- [CHALLENGE]: Please carry on the forum thread about a marriage losing its intimacy after an emotional affair, starting right after its last line.

- [SELECTED PASSAGE]:
^^^^
# No More Love Making After EA



## Gunshy94 (Oct 26, 2011)

Hi, guys! I'm a new poster, long time lurker and I'm desperate for any advice, comforting thoughts, etc.!

My H and I have been together for 17 years, (married for 12). Our sex life has been great, up until about 4 years ago, (this was when I learned about his EA that took place 2 years prior). 

Ever since I found the evidence of his EA, (sexual notes from a coworker), I can't help but feel like we lost our love making "spark". When we do have enough energy for sex, that is all it is... we never make love. Now I have very little desire to give in to his advances. 

For instance, last night he was adament about having sex, (not making love), and an overwhelming anger came over me. The first thought that came over me was, why is he so turned on? I wasn't playful or making advances towards him and wondered if maybe there's something going on behind my back again. 

I recall during his EA, (before I found out about it), that he would come home from work extremely turned on and now I fear that he's having another EA, (or worse). He claims he's not having an affair, (he jokes that he doesn't have time for one), yet he goes "home" early some days. He also has a company phone that he keeps locked at all times. I managed to skim through his texts one day, and there was nothing out of the ordinary, but he could have deleted some messages.

I'm sure it sounds like I'm being paranoid, but the pain of the EA he had still lurks and it's been a struggle for me to overcome. I even went through many years of spying on him. I have since calmed that down quite a bit.

I guess I just want to feel like I'm more than just a convenient sex toy. But more than anything, I want to feel loved again, (and for him and I to make love again!). The only way I think I can regain my desire again is for him to talk to me. Unfortunately though, he's a closed book at all times. Every time I bring up anything to do w/ how I feel or our relationship, (past or present), he gets defensive and shuts me out.

I just don't think I can continue in a relationship where communication doesn't exist. Has anyone else felt this way? Has anyone lost their desire for sex when they felt that's all their relationship is based on?


----------



## HerToo (Oct 3, 2011)
^^^^
- [RAW DATA]:
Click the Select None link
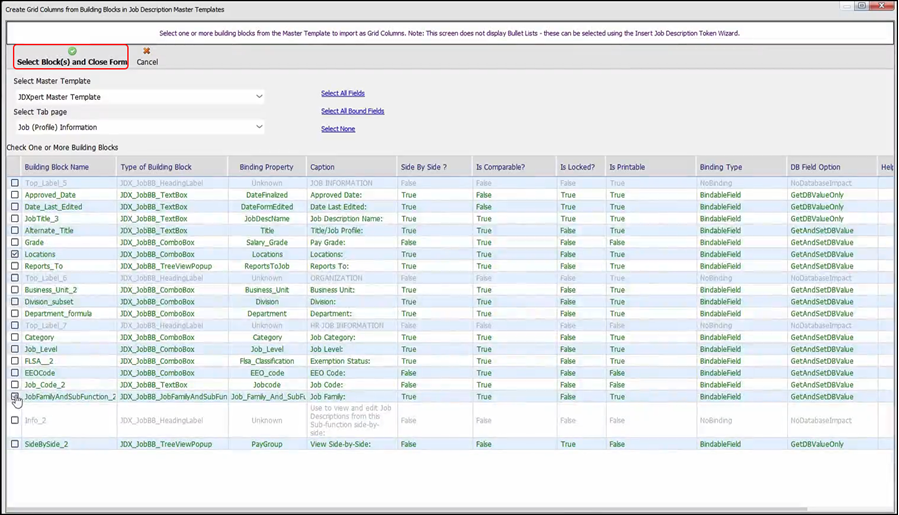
^^^^
- [RESPONSE FOR THIS EXERCISE]:
During my EA, I was just "having sex" with my wife as well. It was not "making love". But it was rare when it happened because I felt like I was cheating on the OW (how's that for idiotic!). Now, a few months later after being discovered, it's still like "having sex" and that really bothers me. I don't want that all of the time. I'm trying to bring back the romance and make love once again. I haven't been successful yet. The bad part is that my wife is promoting "having sex" quite often. I feel bad afterwards for not "making love" to her.

Just tell him that you want the romance back in your sex life. He'll listen.


----------



## Mindful Coach (Sep 15, 2011)

I agree with HerToo. If he's a closed book, then putting it to him in a way that doesn't need his response might work wonders.


----------



## Gunshy94 (Oct 26, 2011)

Thank you for the advice, guys! Sorry for the delay in my response. 

I took your advice and confronted him about the lack of love making. We ended up having a heated discussion that turned into an eye opener for both of us. Something clicked that night and now we're getting along great! Things aren't "perfect" by any means, but the romance has returned.

He opened up about the intimacy issue he's having and, come to find out, it had nothing to w/ me, (or the EA he had awhile back). He was battling a prescription drug addiction a year or so ago and he's currently in a treatment program. His doc seems to think that his testosterone level is low and, unfortunately without insurance, we can't afford to get the testing done.

So, in other words, it takes a lot to get him to "perform". I now know that he wants to make love to me, but having down & dirty sex is the only way he can climax. 

Again, I truly appreciate the advice you gave me and I hope that things continue to improve!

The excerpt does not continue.